ORIGINAL: S1
...Deleted by CalHunter... You believe that shockwaves do not pass through incompressable fluids (water)?

There are a lot of dead Germans that wish that BS was true.....so in that dark space you call a 'mind' please explain how a Depth charge actually works?
A depth charge works by rapidly displacing water, not by dumping energy into a submarine. That is called Hydrodynamic shock. It is not a"shock" wave, its a rapdi pressure change. It effects objects immersed in the water.... not the water itself. You bought up using a bullets energy to 'create tissure damage'. The issuewith energyis... whats that law about being created and destroyed again....
Marty Fackler worked on the research and development of this technology, so save your incoherant dribble for the peanut gallery, they are the only ones that will buy your BS. I never mentioned 'hydrostatic shock' in any of my posts.
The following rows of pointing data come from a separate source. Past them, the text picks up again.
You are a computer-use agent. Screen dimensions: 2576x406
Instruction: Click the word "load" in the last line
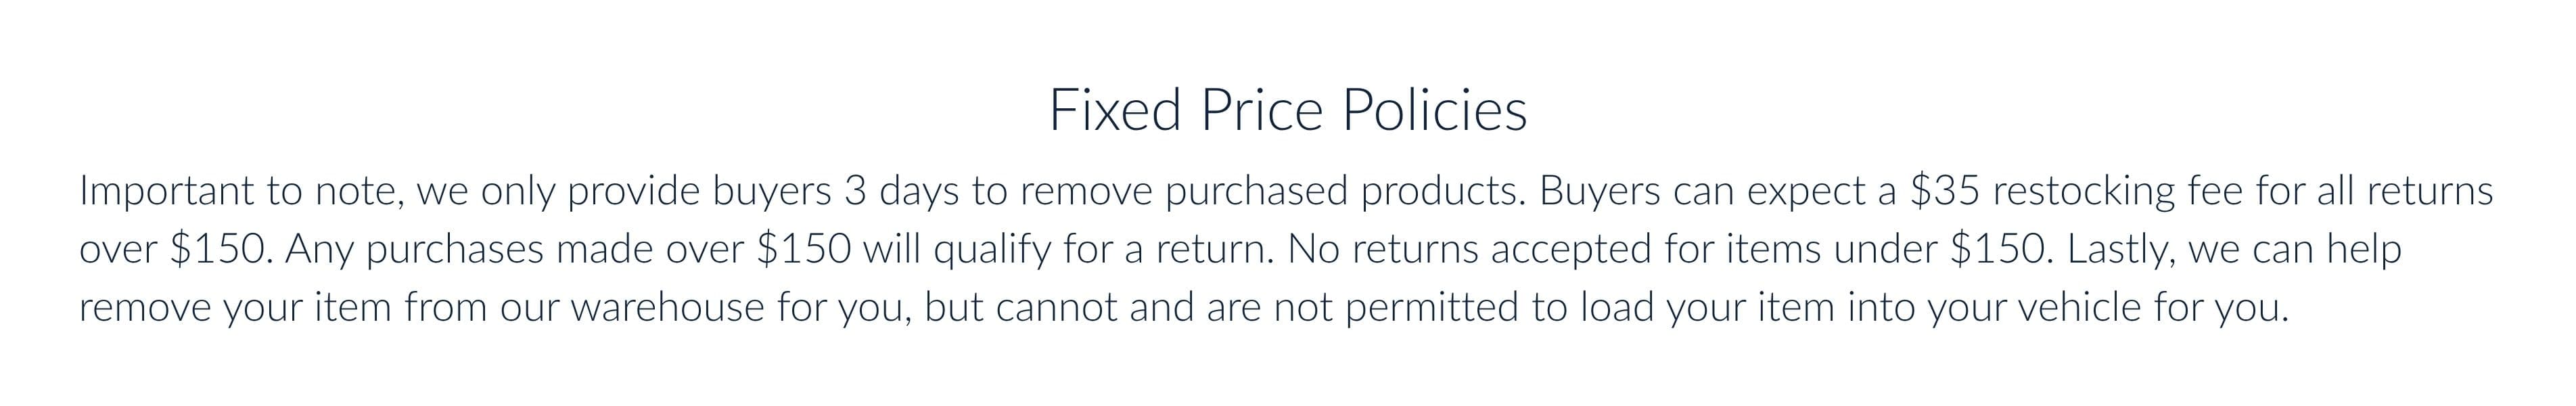1617,307
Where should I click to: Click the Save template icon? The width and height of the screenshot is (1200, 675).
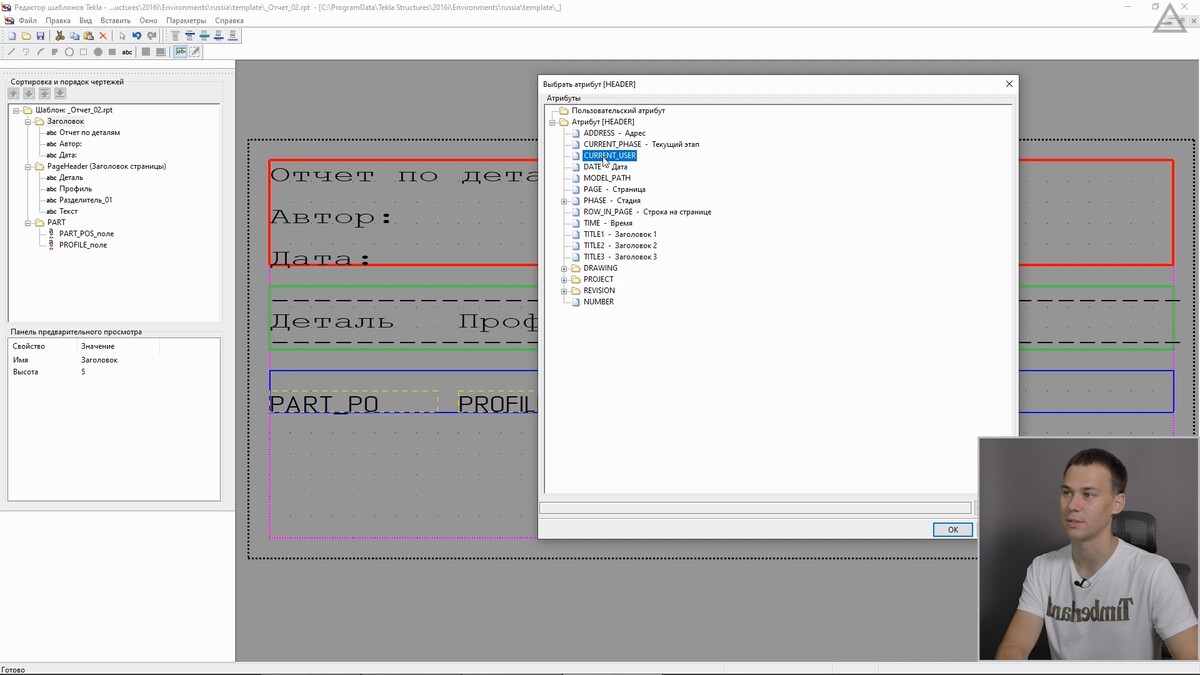click(x=40, y=36)
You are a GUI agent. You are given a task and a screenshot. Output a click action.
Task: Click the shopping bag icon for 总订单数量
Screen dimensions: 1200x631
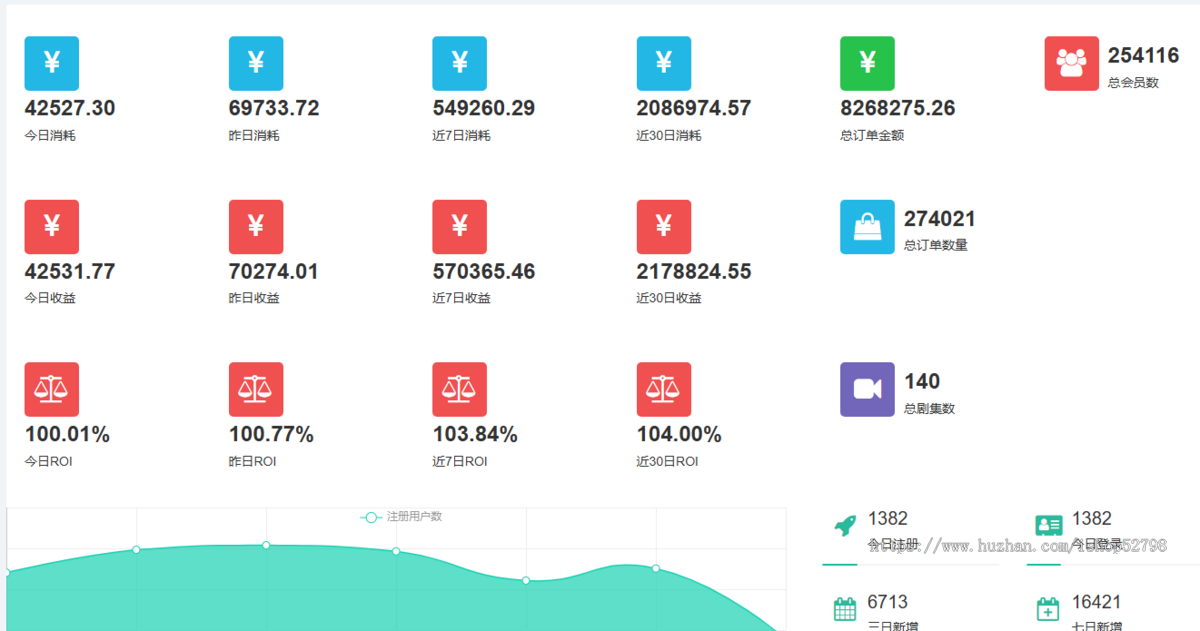867,227
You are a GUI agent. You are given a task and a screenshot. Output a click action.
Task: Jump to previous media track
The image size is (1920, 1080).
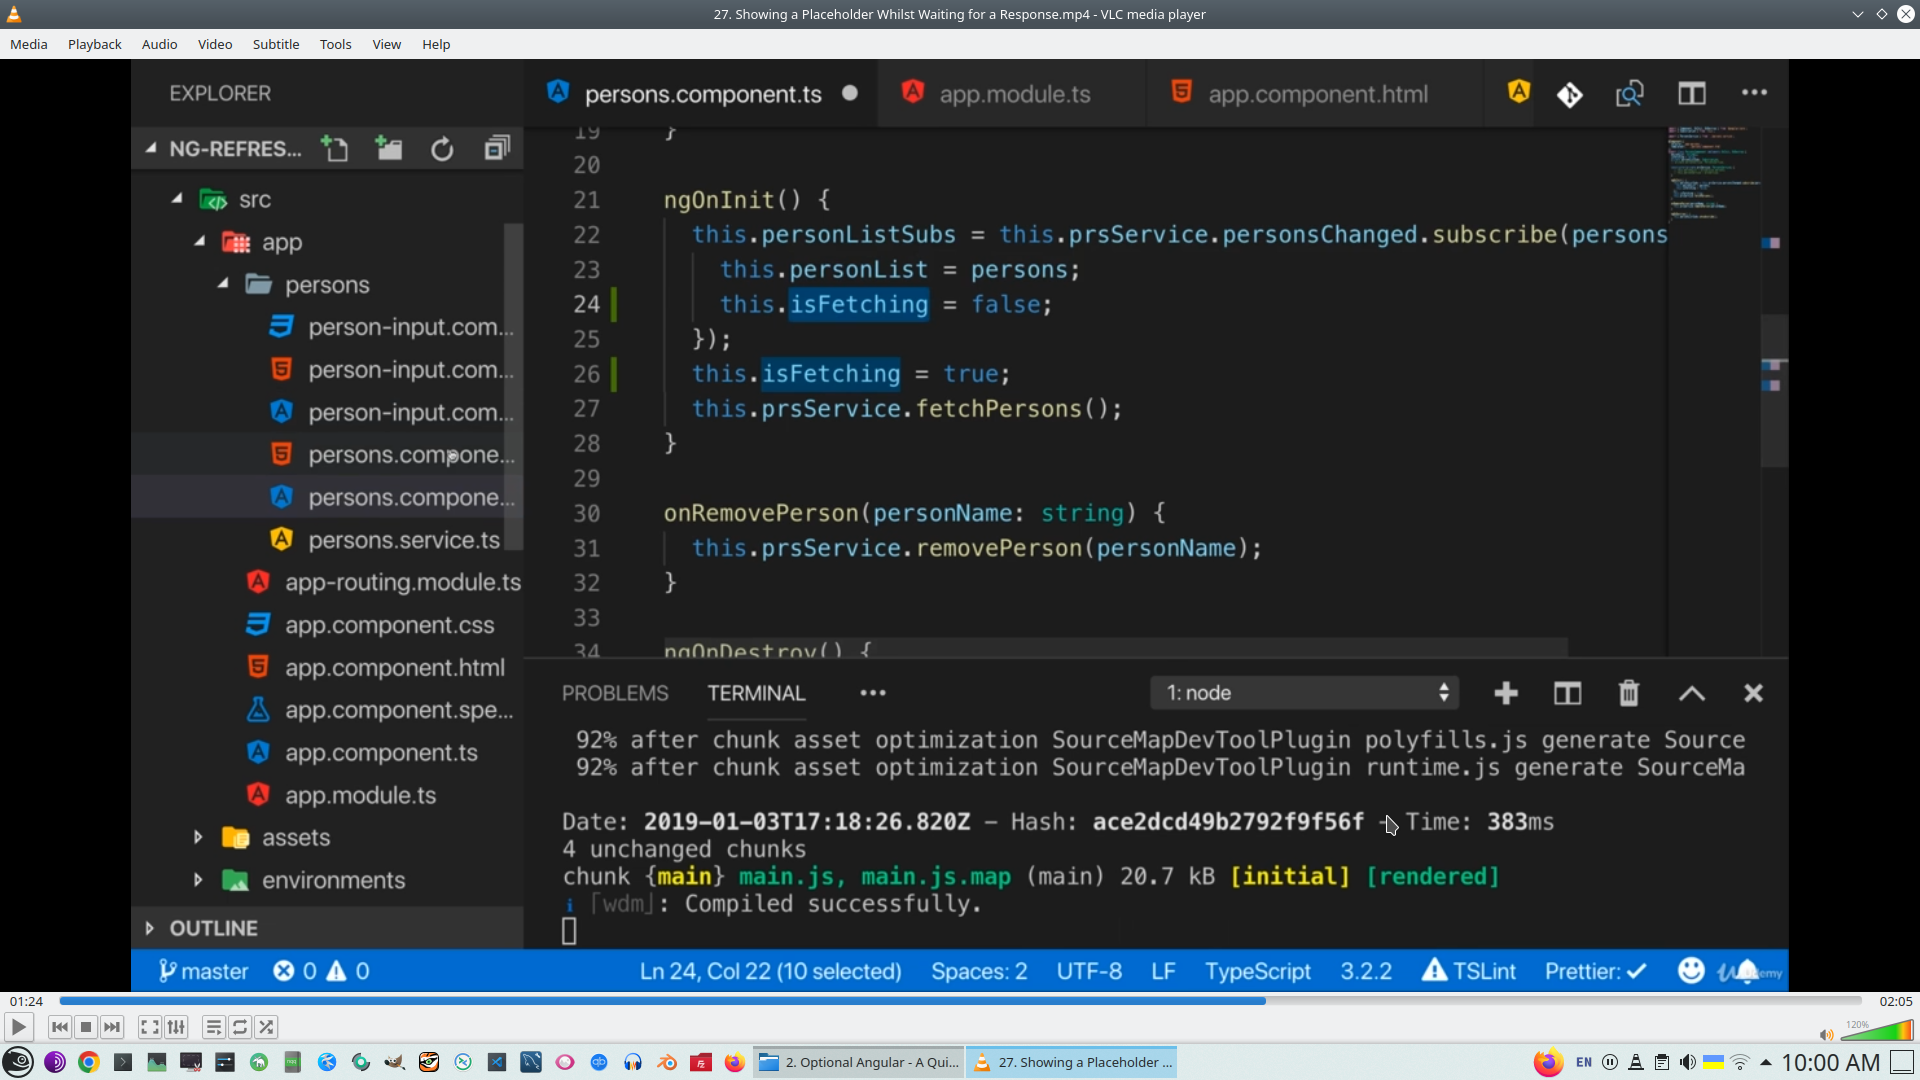coord(60,1027)
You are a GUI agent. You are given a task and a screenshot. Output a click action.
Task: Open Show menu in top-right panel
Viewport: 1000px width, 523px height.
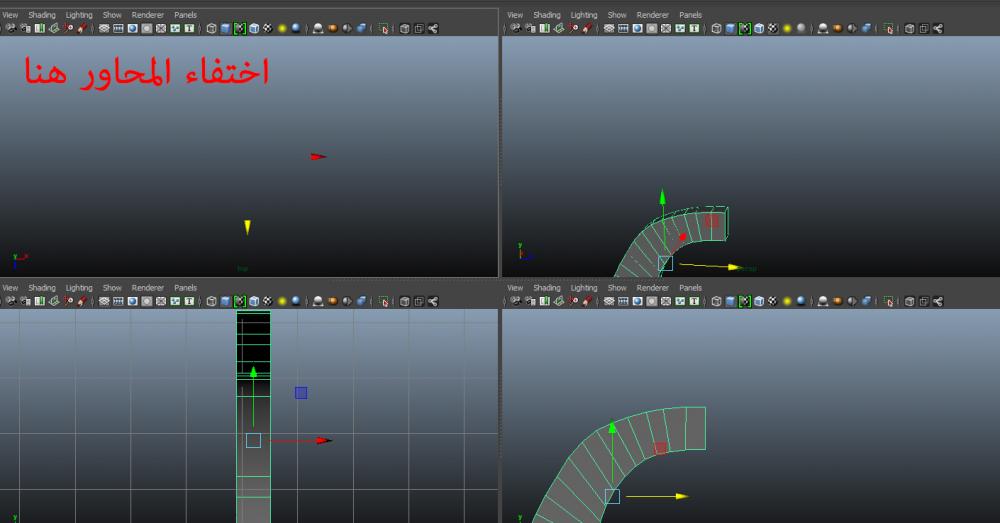617,15

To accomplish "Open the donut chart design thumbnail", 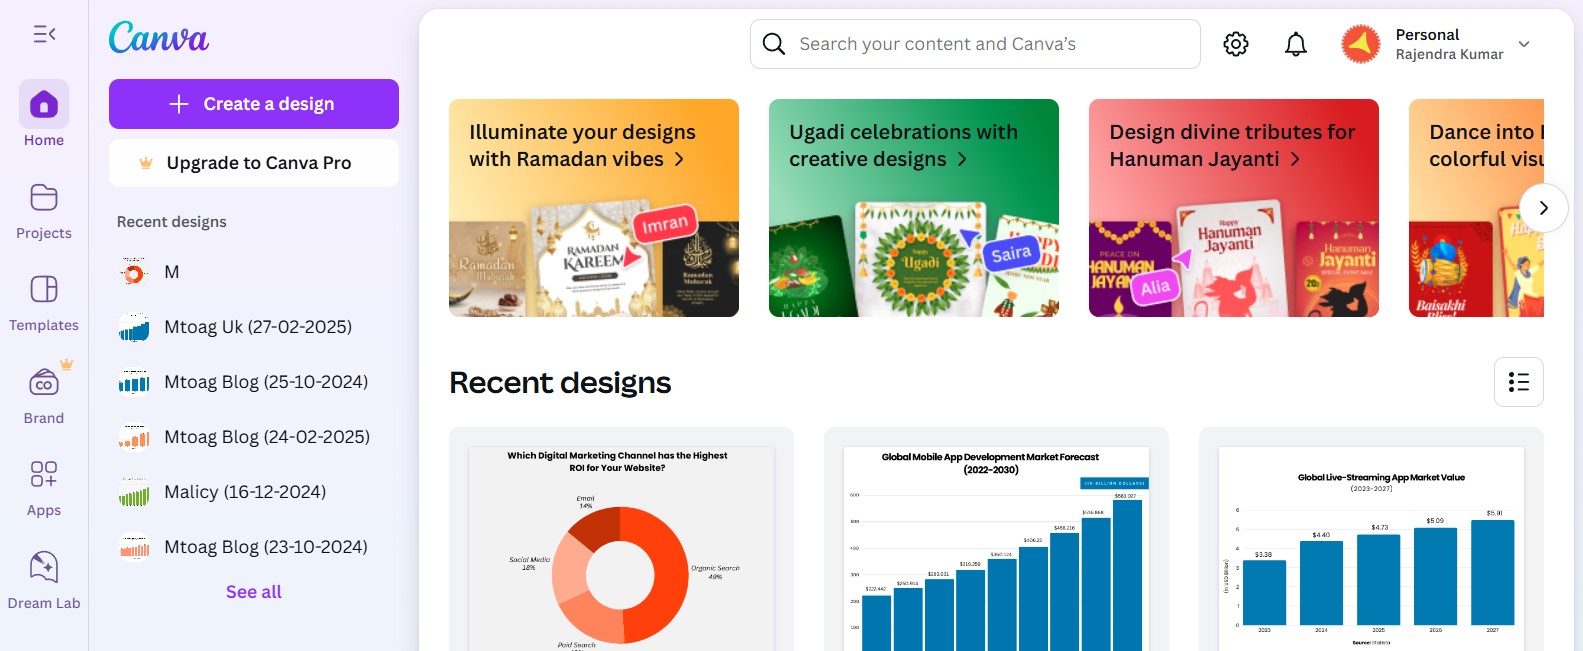I will 621,545.
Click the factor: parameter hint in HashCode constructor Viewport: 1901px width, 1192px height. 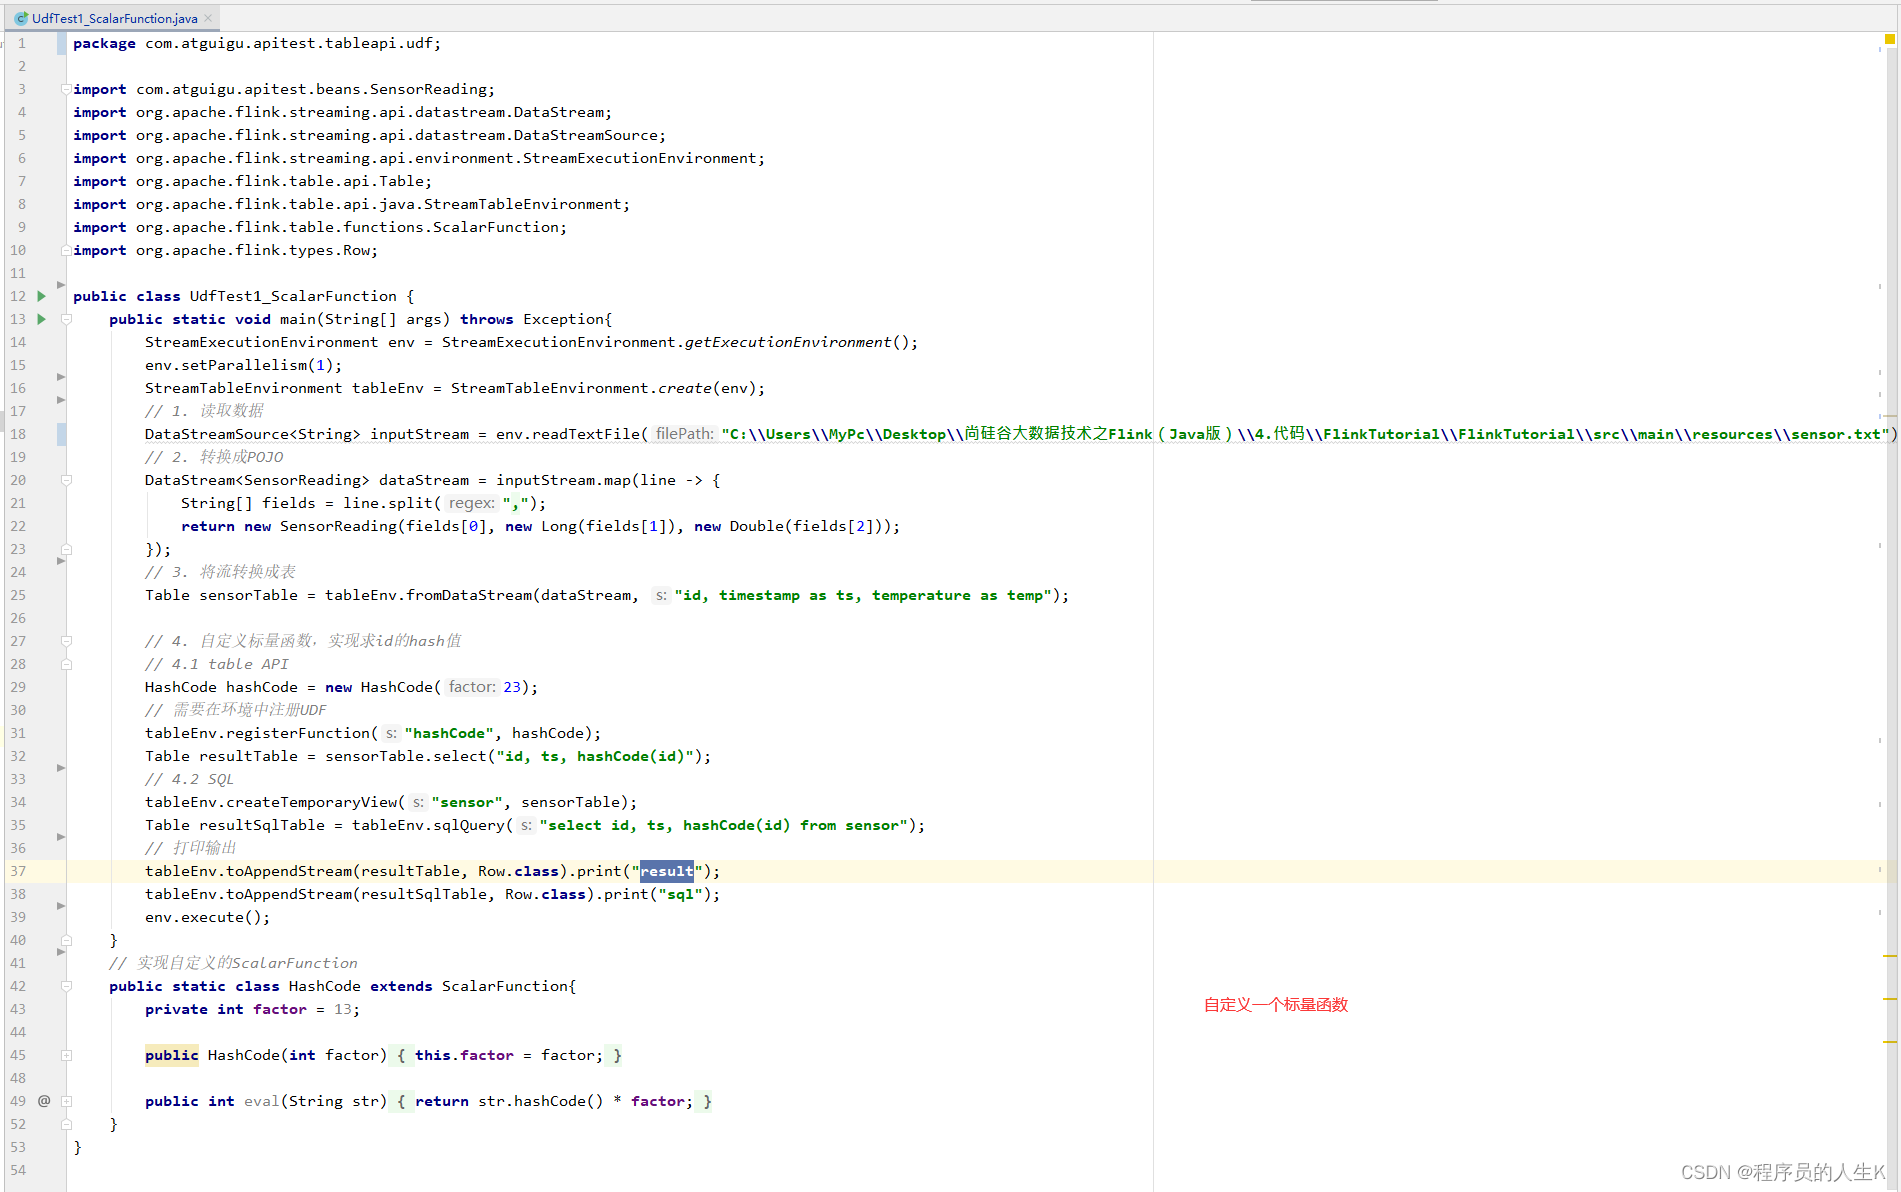pos(471,687)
I specifically referred to "tissue damage" some like to call the "permanent wound".
He might want to consider going back and editing a few articles his name is on then...among them "The Shockwave Myth." Hey if you know the guy... good for you. You brought him up, I pulled your card. One way or another, if there are people writing articles under his name, including those in encyclopedias, you may want to bring it to his attention. You are the self proclaimed expert in all things ballistical. If you have all the facts... by all means....
Getting back to what is real, the bullet engineer can use core compression to tailor the round to the penetration profile he desires with this technology. For example:
If you want a 200 grain 30 cal. bullet to enter the chest of a grown man and not have lethal sized projectiles exiting, you may want to use 65 percent tungsten and 35 percent binder, and then compress the core at 8,000 PSI.
I don't want a 200 grain 30 cal bullet to enter the chest of a grown man. I asked you a question about the bullet's resistance to bone.
If you need a 200 grain 30 cal. bullet to penetrate a diesel engine block, you may choose to use 85 percent tungsten, and 15 percent binder, and then compress the core at 200,000 PSI. This bullet will easily perform to AP requirements and beyond. In fact, at this core compression, the bullet behaves much like a monolithic tungsten solid.
Diesel gives me the runs. I don't care what your bullets do to metal....
There is no truth to the statement that these bullets are designed to 'disintegrate on impact'. Tungsten is much harder than lead, and about 25 percent denser than lead in our core's format. Even the lightest compressed cores that I have tested easily penetrate the front shoulder bone of the largest North American Big Game. I specifically look for a quartering towards me shot opportunity so I can blow bone fragments into the lung area when using this bullet technology.
I understand what tungsten is and its advantages and practical uses in the hunting field. I've been using it for several years.
It seems to me, with your views on quartering to shots, that you are treating this new bullet design very much like a solid bullet, using the bone fragments as a weapon of their own making.
The part that I do not understand is how you are going to make a bullet going over 3000 fps completely stop inside a whitetail deer without having that bullet break up? Without having it crater. If all this is fairly new technology, than you'll have to pardon my ignorance about it. But it seems to me that this sort of thing is typically what hunters seek to avoid in bullet performance. Not having an animal drop to the shot, but rather having a bullet break up in the animal.
...Deleted by CalHunter...
Of course it is. Why you feel the need to insult someone to prove your ponit is beyond me. Unless you are a mere child posing as an adult, or simply too ignorant on the topic at hand to support your claims with simple concise facts. I asked you a simple question about how your bullets performed on bone. It took you half a dozen slanderous insults and a bunch of crap about diesel engine blocks to finally get around to it.
As far as proof, the Navy and SS have used these rounds for over a decade, long before any of you even heard of this technology. ...Deleted by CalHunter... I will provide proof with no problem, just put 1,000 bucks up, and we can settle this publicly right on this forum.
I get the odd suspiction that you probably won't be around that long.